> **Your assignment**:
Copy each line below as it stands, but skip any picture it contains.

> **Records provided**:

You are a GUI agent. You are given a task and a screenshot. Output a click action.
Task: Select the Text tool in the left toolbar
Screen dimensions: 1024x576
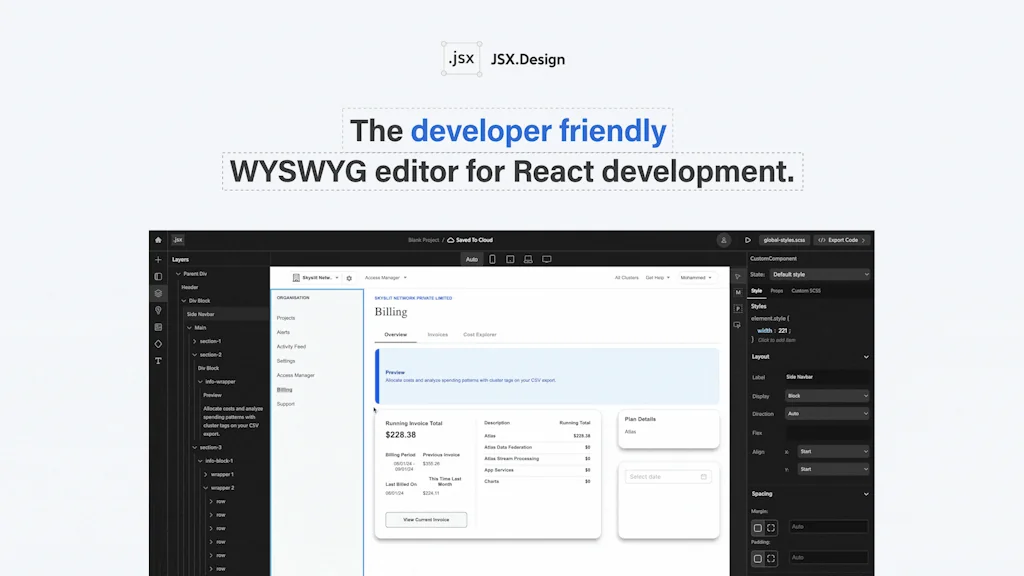[x=157, y=361]
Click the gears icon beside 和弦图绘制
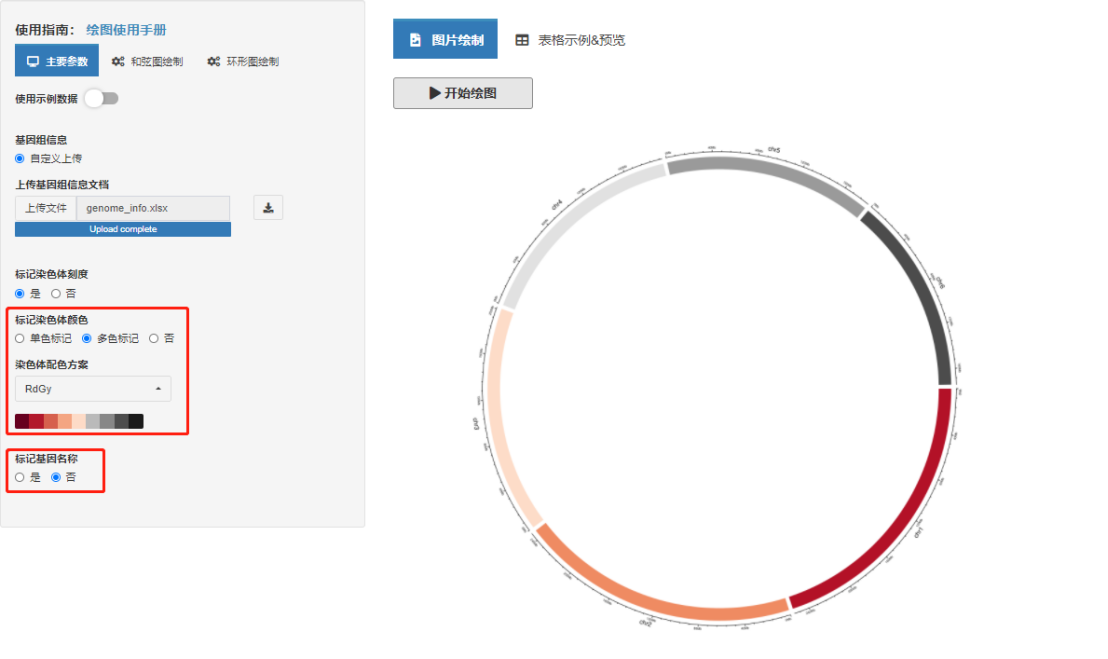 118,62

> **Response box**:
You are a GUI agent. You are given a task and a screenshot. Output a click action.
Task: Select the Text tool in the left toolbar
Screen dimensions: 1024x576
[x=157, y=361]
Click the gears icon beside 和弦图绘制
 118,62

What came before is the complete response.